The recipe is very simple and involves the use of pre-cooked couscous, to which I added some seasonal vegetables. Radishes, peas, and peppers are the summer vegetables I used to enrich this unique dish. A pinch of saffron and Tabasco makes everything more colorful and tasty, or rather spicy!
Francesca loves couscous and to be honest, despite this, I almost feel guilty because I don’t prepare it very often. However, she was so happy when she found it as a lunchbox to take to work, and it was very much enjoyed by the youngest in the house too. Curious to find out how to prepare it? Then let’s go to the kitchen, because the couscous with vegetables will be ready in a click!
If you’re interested in other cold unique dish recipes, also read:
- Difficulty: Very Easy
- Cost: Very Cheap
- Rest time: 15 Minutes
- Preparation time: 20 Minutes
- Cooking methods: Air Frying
- Cuisine: Italian
- Seasonality: Summer
- Energy 162.83 (Kcal)
- Carbohydrates 19.67 (g) of which sugars 3.03 (g)
- Proteins 4.62 (g)
- Fat 7.48 (g) of which saturated 1.05 (g)of which unsaturated 0.11 (g)
- Fibers 3.76 (g)
- Sodium 598.01 (mg)
Indicative values for a portion of 257 g processed in an automated way starting from the nutritional information available on the CREA* and FoodData Central** databases. It is not food and / or nutritional advice.

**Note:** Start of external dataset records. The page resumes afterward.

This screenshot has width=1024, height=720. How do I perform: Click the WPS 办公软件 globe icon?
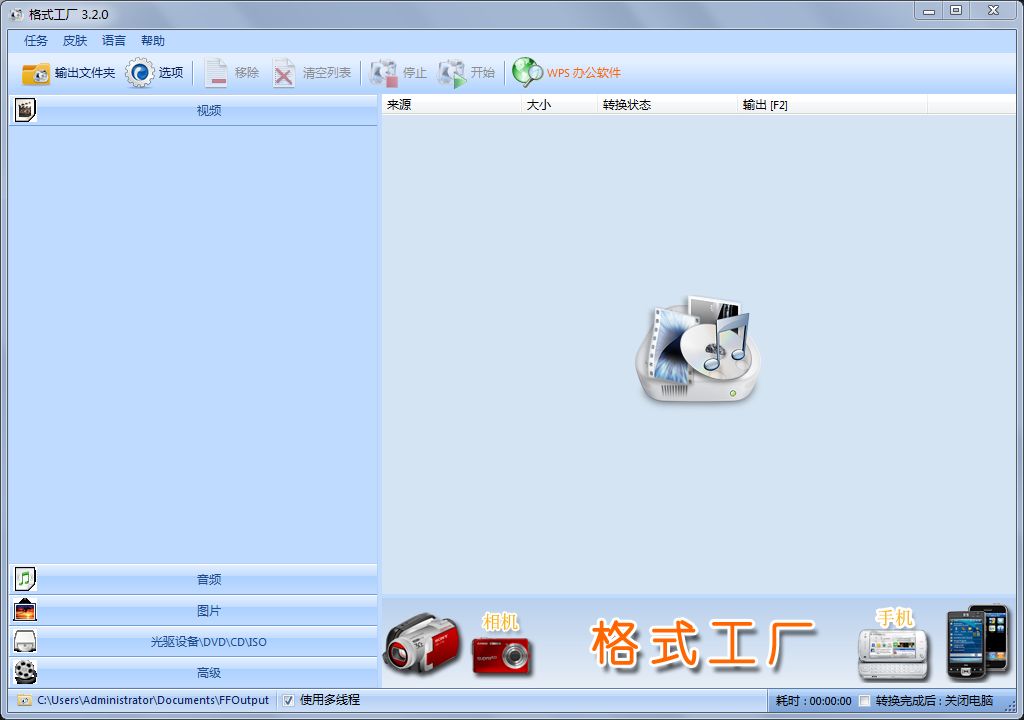click(527, 72)
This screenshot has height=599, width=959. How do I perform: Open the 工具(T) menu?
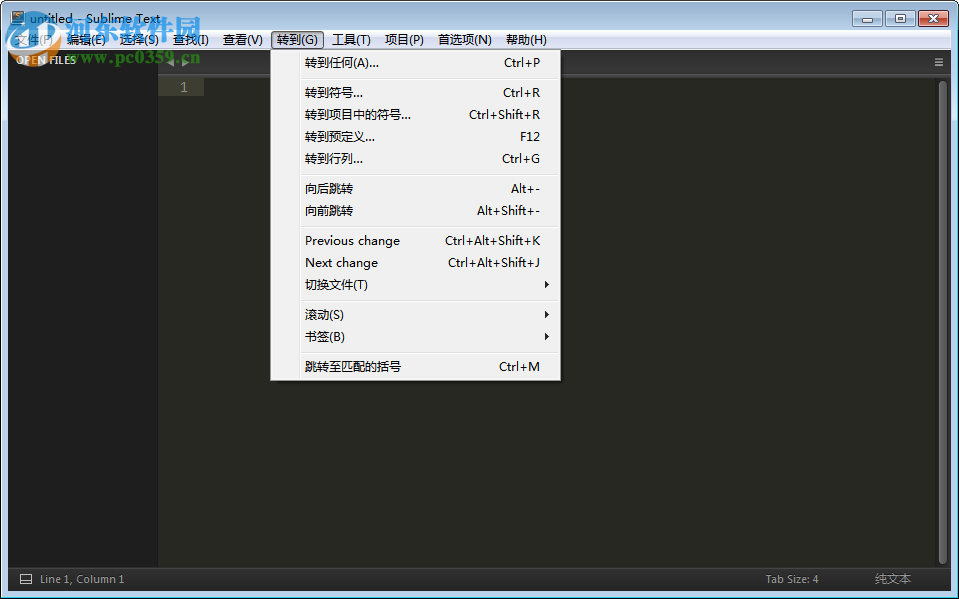[x=352, y=39]
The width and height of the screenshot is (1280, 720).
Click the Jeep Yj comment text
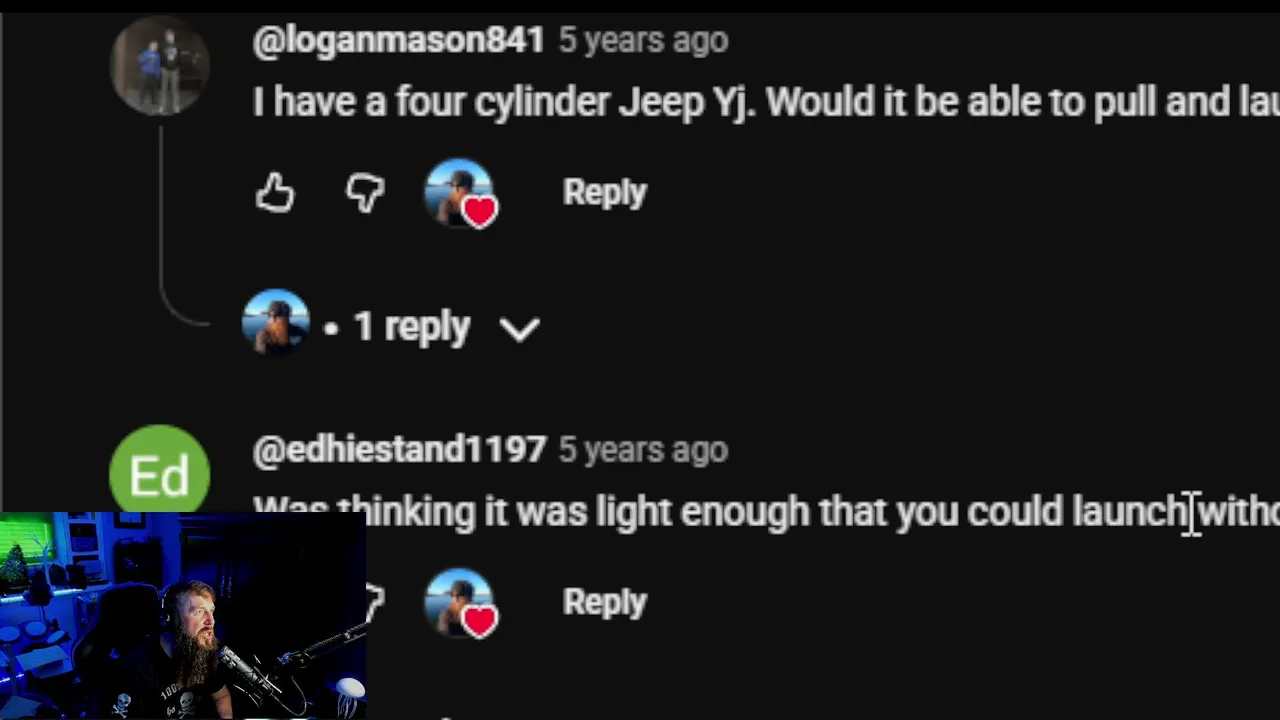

* CREATES Food and Nutrition Research Center: https://www.crea.gov.it/alimenti-e-nutrizione https://www.alimentinutrizione.it ** U.S. Department of Agriculture, Agricultural Research Service. FoodData Central, 2019. https://fdc.nal.usda.gov
Ingredients
- 7 oz cooked couscous
- 1.7 cups water
- 1 tbsp extra virgin olive oil
- 1 packet saffron
- 1 tsp salt
- 3.5 oz radishes
- 1 yellow bell pepper
- 1 red bell pepper
- 5.5 oz peas, canned, drained
- chives (to taste)
- 0.9 oz extra virgin olive oil
- Tabasco (to taste)
Tools
- High-sided saucepan
- Basin
- Air fryer
- Cutting board
- Knife
Steps
First, put the water in a pot or a saucepan and add the oil, salt, and saffron packet. Bring to a boil and pour into the basin with the couscous. Cover with plastic wrap and let it rest for 10 minutes. After the resting time, take the couscous that will have absorbed all the water and fluff it with a fork.
Meanwhile, wash the peppers, dry them, and cook them in the air fryer at 375°F for 20 minutes, turning them halfway through cooking. Let them cool for a few minutes and remove the skin. Cut them in half, remove the stem and seeds, and cut them into strips.
Wash the radishes and slice them thinly. Then add the previously prepared vegetables, drained and rinsed canned peas, and chopped chives to the basin with the couscous.
Finally, season with the oil, a few drops of Tabasco, mix, and serve.
Storage and Tips for Couscous with Vegetables
This first course can be made in advance and stored in the refrigerator for 2 or 3 days in a container with a lid.
FAQs for Couscous with Vegetables
How much couscous per person is needed?
The quantity is usually calculated as 50 g of couscous per person.
What is the difference between couscous and pasta?
The first is a dish originating from North Africa, made from durum wheat semolina and steamed, then fluffed. Pasta, on the other hand, is a typical Mediterranean diet food, made by mixing durum or soft wheat flour with water.